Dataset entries

======

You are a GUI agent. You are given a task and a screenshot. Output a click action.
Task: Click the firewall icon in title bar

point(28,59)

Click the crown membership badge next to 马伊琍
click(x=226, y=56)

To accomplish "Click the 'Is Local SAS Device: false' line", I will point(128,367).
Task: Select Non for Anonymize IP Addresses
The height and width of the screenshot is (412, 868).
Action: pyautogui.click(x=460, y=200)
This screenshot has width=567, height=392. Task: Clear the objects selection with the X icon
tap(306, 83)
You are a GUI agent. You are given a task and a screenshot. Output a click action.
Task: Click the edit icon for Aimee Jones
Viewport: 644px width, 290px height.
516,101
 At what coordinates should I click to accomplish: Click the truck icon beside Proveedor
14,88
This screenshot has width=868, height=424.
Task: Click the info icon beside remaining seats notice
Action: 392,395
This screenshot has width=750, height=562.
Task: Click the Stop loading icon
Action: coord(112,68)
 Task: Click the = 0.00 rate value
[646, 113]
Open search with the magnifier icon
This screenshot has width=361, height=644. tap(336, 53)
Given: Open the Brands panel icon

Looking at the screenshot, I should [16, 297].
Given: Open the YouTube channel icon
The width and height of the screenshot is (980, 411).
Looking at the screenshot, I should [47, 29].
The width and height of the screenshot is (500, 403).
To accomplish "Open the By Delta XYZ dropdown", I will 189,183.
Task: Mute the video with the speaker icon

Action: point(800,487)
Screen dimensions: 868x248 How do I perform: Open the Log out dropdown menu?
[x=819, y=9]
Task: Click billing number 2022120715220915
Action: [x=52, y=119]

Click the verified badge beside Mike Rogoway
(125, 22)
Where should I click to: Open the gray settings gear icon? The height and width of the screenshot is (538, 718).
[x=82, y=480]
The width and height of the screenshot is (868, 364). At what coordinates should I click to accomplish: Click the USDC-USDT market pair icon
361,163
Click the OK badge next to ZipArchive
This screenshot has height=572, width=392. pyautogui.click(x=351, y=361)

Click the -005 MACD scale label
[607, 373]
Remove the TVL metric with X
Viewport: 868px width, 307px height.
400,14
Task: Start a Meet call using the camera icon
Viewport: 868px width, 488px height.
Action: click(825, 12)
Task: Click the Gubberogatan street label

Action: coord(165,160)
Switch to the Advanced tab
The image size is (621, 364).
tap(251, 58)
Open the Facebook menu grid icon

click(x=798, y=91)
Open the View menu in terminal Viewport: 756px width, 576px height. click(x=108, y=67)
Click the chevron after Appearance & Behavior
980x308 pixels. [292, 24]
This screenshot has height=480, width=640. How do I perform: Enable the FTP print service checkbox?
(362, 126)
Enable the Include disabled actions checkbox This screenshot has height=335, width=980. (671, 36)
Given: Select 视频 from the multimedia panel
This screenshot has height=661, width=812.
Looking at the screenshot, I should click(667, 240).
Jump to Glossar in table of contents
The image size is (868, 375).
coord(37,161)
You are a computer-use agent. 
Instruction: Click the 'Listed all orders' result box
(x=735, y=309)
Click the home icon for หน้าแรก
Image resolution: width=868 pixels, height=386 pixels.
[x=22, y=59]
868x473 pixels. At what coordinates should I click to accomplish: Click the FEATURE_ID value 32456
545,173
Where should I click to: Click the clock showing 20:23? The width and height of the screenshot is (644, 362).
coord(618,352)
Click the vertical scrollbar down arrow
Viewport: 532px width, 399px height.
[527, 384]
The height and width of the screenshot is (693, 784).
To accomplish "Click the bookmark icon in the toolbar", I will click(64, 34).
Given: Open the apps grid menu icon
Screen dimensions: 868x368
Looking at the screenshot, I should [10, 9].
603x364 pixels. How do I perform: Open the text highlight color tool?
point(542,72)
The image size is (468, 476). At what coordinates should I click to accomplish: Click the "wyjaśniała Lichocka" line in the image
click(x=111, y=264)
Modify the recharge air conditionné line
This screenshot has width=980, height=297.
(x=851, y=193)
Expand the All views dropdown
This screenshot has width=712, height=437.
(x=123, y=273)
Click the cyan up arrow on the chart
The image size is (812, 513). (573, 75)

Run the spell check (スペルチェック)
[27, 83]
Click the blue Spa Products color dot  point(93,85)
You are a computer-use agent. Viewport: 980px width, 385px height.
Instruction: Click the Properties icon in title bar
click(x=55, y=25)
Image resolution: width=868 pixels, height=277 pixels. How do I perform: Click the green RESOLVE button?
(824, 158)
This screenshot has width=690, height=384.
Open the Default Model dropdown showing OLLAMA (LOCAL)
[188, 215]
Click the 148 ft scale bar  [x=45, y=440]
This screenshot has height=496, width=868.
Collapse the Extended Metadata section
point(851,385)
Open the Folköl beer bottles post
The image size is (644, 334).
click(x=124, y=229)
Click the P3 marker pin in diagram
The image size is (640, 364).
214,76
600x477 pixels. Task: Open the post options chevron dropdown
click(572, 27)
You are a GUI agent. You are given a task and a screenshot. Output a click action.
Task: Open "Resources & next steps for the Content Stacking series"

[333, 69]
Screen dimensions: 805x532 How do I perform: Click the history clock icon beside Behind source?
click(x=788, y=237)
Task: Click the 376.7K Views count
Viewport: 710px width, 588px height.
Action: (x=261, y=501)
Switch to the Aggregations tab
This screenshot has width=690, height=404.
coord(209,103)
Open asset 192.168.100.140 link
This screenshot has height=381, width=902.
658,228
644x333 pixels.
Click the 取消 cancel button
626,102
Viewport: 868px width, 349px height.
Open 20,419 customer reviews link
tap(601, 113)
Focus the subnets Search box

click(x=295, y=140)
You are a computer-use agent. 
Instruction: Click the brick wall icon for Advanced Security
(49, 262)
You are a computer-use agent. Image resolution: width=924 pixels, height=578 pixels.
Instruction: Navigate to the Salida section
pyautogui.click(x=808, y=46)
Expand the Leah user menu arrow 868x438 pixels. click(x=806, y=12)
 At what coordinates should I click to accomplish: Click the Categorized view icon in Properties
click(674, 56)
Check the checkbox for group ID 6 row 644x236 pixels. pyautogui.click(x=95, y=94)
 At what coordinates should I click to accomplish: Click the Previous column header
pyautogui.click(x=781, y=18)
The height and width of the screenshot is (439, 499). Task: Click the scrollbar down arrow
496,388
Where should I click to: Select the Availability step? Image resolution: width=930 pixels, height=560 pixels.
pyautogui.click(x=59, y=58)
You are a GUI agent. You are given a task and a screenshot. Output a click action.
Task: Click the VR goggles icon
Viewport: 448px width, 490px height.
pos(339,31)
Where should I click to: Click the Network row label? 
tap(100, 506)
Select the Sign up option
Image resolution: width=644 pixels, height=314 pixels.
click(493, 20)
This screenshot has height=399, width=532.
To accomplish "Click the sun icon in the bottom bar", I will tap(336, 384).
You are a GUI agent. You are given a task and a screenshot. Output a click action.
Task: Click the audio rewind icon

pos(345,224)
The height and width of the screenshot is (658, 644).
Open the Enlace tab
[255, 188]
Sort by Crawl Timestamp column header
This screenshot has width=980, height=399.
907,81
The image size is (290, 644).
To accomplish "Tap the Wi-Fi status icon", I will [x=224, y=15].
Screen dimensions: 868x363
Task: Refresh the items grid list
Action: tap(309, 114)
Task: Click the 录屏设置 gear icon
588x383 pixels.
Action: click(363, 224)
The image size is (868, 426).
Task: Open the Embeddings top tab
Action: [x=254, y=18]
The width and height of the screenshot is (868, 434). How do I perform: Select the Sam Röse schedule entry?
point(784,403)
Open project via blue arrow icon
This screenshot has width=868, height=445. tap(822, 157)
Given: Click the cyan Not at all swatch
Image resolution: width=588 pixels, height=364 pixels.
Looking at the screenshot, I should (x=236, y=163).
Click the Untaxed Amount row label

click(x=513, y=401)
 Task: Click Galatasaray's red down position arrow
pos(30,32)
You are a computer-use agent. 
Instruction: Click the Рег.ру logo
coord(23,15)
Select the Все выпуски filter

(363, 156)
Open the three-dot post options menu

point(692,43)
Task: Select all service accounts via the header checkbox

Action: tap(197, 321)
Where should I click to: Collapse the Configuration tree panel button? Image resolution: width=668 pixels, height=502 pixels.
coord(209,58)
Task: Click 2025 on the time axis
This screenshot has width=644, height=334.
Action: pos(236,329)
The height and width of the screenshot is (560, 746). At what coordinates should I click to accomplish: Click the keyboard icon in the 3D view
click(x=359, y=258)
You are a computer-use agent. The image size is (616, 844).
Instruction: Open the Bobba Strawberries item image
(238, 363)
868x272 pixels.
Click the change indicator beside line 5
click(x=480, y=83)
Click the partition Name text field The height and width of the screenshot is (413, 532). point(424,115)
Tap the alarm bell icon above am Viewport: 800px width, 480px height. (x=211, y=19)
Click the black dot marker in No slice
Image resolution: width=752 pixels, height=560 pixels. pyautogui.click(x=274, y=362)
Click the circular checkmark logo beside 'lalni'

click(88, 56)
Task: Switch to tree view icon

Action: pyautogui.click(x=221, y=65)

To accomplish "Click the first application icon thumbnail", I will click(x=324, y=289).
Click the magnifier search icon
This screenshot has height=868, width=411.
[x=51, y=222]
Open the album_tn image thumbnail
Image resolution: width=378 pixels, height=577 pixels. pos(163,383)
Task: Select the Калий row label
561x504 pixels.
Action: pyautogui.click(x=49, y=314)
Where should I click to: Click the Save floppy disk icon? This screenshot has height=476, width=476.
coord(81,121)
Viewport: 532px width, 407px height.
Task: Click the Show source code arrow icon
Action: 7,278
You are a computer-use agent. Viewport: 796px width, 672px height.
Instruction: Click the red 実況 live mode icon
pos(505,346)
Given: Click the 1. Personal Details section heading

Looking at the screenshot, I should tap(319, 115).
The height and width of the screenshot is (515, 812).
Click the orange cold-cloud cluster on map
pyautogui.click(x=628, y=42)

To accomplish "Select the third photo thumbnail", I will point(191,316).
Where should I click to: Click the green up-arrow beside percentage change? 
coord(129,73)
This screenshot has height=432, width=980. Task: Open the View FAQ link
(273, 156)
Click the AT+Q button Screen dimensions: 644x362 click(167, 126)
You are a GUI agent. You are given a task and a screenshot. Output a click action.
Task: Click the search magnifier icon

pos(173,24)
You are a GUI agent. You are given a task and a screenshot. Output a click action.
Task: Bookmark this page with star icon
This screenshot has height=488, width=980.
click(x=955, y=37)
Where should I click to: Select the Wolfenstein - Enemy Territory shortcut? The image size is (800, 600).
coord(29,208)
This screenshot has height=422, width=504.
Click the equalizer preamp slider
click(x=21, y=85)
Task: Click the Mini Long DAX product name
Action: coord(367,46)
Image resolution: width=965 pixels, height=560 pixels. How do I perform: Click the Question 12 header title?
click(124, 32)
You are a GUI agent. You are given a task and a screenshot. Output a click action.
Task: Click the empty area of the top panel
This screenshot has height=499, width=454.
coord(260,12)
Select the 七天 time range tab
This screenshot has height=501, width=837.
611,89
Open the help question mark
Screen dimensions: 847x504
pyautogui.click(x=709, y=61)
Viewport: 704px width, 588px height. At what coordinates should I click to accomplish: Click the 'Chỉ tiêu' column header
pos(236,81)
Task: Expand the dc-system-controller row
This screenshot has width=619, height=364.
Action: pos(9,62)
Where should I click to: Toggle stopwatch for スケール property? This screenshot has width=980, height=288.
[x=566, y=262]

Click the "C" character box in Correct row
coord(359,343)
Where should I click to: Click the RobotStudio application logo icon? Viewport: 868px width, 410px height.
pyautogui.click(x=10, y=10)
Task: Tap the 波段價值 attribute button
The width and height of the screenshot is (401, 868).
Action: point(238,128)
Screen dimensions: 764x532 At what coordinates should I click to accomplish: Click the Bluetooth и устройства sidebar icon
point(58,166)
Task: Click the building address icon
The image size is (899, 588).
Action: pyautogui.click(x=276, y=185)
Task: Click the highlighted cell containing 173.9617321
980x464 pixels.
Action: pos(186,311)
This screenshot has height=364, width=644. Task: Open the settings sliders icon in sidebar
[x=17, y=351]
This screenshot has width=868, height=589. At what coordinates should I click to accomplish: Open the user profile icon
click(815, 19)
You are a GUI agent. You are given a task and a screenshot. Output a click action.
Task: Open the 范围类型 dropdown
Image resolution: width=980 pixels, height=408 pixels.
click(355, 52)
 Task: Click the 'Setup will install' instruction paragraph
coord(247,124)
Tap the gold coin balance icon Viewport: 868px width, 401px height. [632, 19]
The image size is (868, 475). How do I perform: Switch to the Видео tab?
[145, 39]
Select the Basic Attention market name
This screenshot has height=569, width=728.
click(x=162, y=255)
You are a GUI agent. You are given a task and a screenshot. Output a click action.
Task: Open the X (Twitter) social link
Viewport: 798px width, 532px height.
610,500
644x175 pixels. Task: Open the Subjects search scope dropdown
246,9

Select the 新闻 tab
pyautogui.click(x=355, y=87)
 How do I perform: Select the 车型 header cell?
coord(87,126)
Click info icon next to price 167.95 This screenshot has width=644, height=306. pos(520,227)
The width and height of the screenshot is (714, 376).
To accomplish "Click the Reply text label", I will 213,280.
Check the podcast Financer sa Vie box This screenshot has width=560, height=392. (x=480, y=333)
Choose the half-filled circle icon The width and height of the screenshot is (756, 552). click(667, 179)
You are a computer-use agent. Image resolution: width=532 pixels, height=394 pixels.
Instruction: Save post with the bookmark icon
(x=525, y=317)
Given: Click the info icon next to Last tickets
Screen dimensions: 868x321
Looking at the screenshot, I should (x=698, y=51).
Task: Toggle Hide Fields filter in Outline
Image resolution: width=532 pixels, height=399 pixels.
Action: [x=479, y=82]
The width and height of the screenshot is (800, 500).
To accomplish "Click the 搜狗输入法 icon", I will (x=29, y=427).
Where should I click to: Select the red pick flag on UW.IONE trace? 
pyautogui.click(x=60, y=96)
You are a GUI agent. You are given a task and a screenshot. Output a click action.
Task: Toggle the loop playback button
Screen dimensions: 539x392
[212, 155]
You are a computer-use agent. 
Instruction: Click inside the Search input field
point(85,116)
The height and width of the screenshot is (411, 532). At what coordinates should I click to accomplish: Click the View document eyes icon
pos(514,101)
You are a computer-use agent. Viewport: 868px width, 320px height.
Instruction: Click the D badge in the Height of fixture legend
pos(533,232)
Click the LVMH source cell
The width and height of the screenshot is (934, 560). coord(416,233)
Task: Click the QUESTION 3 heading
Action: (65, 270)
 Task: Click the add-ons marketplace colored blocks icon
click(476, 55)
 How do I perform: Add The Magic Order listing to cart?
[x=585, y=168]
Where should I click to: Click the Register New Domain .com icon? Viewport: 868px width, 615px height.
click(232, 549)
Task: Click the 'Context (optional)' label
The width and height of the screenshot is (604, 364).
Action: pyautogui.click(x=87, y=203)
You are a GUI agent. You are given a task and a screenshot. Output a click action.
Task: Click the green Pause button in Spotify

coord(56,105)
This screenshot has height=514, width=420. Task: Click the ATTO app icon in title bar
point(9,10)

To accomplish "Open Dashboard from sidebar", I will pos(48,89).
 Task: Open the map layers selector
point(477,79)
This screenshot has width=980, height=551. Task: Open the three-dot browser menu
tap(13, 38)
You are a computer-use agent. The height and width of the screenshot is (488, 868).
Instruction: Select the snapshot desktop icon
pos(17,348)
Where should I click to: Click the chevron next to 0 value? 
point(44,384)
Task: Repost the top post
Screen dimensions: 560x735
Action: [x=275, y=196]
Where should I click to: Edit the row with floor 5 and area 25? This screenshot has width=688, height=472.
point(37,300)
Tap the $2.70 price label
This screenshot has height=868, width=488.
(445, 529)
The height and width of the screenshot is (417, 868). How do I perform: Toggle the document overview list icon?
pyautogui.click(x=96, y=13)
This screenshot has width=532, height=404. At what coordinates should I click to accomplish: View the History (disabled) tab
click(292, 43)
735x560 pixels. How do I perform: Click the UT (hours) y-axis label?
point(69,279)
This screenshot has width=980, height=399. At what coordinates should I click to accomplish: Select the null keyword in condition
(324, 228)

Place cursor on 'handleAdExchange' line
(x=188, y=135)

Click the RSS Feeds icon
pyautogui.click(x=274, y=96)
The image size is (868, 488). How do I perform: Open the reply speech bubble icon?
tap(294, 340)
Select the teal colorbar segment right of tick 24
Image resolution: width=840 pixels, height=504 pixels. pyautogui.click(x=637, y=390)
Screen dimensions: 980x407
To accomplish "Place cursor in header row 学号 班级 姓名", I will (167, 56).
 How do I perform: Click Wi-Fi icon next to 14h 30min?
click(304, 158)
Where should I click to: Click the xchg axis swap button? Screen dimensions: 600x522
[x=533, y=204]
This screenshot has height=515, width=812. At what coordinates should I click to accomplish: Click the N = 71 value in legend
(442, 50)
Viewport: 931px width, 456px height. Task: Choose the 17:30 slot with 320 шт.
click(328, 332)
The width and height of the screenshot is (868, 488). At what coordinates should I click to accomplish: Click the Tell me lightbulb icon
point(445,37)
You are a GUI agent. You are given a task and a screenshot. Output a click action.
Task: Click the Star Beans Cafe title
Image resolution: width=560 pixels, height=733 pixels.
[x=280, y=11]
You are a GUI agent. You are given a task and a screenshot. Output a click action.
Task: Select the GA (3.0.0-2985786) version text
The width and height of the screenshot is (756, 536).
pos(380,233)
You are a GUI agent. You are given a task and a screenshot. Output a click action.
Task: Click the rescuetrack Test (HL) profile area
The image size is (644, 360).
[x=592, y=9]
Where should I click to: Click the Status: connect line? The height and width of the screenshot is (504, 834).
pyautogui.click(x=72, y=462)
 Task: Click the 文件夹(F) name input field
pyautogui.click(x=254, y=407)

======

» **Your task**
Only the lines above from the one with "Open the Default" up to and including the one with "Task: Click the 376.7K Views count" should be repeated, exactly as written.

» **Output of the exercise**
Open the Default Model dropdown showing OLLAMA (LOCAL)
[188, 215]
Click the 148 ft scale bar  [x=45, y=440]
This screenshot has height=496, width=868.
Collapse the Extended Metadata section
point(851,385)
Open the Folköl beer bottles post
The image size is (644, 334).
click(x=124, y=229)
Click the P3 marker pin in diagram
The image size is (640, 364).
214,76
600x477 pixels. Task: Open the post options chevron dropdown
click(572, 27)
You are a GUI agent. You are given a task and a screenshot. Output a click action.
Task: Open "Resources & next steps for the Content Stacking series"

[333, 69]
Screen dimensions: 805x532 How do I perform: Click the history clock icon beside Behind source?
click(x=788, y=237)
Task: Click the 376.7K Views count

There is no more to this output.